Hoy es el primer día del resto de mi vida (frase que se atribuye al activista hippie Abbie Hoffman y que queda genial en los libros de autoayuda) y el último día que trabajo. Que trabajo en el sentido de que me esclavizo a tiempo parcial por un salario con el que poder comer y darme a otros vicios similares. Tengo una última reunión del tribunal calificador que ha hecho la selección para, entre otras cosas, contratar a quien me va a suceder en mi sillón, mi despacho, mis expedientes y el castigo de madrugar los días laborables. Finalizado el procedimiento, como ya tengo todo recogido, no me quedará más que despedirme de mis ya casi excompañeros.
Sé que no me voy a aburrir porque seguiré muy ocupado, aunque en cosas en las que no me van a pagar así que no son trabajo, aunque me den trabajo. Tengo un montón de proyectos literarios, solo o en compañía de otros, he de atender mi cargo de secretario de la Asociación Navarra de Escritores/as, algunas pequeñas obligaciones en algunas otras entidades sin ánimo de lucro de las que soy miembro, y, sobre todo, continuar con mis tareas de cuidador. Por circunstancias familiares, la única persona que actualmente me queda por cuidar soy yo mismo, que ya tengo una edad y algunas averías, y espero hacerlo con todo esmero. También tengo que atender a 4.953 amigos de Facebook y a unos cuantos menos amigos presenciales, y diversos compromisos sociales de esos que no hay forma de evitar.

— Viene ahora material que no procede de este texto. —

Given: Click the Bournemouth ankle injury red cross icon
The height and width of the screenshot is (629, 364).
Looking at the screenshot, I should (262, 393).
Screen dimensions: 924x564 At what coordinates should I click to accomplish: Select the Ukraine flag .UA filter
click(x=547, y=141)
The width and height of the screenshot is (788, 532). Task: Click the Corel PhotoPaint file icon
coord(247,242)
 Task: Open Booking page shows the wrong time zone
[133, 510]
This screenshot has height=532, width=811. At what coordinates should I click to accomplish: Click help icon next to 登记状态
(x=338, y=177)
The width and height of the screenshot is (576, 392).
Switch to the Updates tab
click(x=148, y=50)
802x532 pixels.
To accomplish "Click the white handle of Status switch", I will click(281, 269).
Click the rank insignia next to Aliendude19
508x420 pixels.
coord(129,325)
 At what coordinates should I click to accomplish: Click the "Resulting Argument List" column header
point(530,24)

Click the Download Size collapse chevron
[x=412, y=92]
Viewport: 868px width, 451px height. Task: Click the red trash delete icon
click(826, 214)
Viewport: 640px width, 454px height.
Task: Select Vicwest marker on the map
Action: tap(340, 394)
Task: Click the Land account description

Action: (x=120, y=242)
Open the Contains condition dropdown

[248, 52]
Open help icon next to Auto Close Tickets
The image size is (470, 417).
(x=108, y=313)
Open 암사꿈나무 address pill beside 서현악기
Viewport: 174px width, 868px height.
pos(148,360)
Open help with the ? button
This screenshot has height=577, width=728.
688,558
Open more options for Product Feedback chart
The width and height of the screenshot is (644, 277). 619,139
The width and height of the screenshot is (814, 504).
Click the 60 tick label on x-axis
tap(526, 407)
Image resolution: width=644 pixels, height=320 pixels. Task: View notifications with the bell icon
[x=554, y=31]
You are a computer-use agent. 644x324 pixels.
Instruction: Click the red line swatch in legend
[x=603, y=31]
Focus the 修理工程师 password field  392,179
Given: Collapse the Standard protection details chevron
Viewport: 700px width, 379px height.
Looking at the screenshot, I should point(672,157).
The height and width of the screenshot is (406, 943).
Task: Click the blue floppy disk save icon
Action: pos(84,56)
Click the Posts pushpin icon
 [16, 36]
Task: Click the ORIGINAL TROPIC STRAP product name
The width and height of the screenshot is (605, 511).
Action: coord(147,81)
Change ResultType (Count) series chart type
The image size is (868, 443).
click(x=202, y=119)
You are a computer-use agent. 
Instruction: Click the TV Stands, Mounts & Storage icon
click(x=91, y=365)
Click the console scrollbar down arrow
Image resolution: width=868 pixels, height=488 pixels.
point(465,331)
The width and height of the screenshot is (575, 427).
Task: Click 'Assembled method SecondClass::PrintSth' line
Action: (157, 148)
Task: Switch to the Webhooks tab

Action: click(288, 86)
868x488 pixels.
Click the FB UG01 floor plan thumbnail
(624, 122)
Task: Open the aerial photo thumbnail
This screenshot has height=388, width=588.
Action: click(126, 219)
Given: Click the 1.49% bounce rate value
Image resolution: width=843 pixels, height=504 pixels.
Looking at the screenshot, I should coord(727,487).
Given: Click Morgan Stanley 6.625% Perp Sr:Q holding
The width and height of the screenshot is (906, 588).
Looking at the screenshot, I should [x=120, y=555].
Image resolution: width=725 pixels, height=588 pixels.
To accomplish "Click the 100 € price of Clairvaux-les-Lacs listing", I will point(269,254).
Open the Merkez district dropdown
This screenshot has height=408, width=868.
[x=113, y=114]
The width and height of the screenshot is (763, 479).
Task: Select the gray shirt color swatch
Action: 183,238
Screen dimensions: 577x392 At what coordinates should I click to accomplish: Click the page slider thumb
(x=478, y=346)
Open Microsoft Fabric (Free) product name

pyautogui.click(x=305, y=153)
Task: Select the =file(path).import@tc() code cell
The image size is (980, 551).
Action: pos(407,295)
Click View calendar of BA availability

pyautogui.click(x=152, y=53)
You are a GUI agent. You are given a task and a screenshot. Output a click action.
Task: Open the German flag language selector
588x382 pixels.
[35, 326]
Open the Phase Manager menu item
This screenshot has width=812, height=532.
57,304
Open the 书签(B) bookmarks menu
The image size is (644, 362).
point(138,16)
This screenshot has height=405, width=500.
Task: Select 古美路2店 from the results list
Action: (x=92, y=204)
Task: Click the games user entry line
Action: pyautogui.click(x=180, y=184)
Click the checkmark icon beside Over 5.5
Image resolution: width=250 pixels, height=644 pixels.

He empezado a despreocuparme de las noticias sobre la subida del sueldo de los funcionarios y a interesarme por la actualización de las pensiones de los jubilados. Espero que durante las cinco próximas décadas en que voy a vivir de mi pensión se mantengan en un nivel que me permita comer casi todos los días. Si no es así, tengo un plan B, atracar bancos.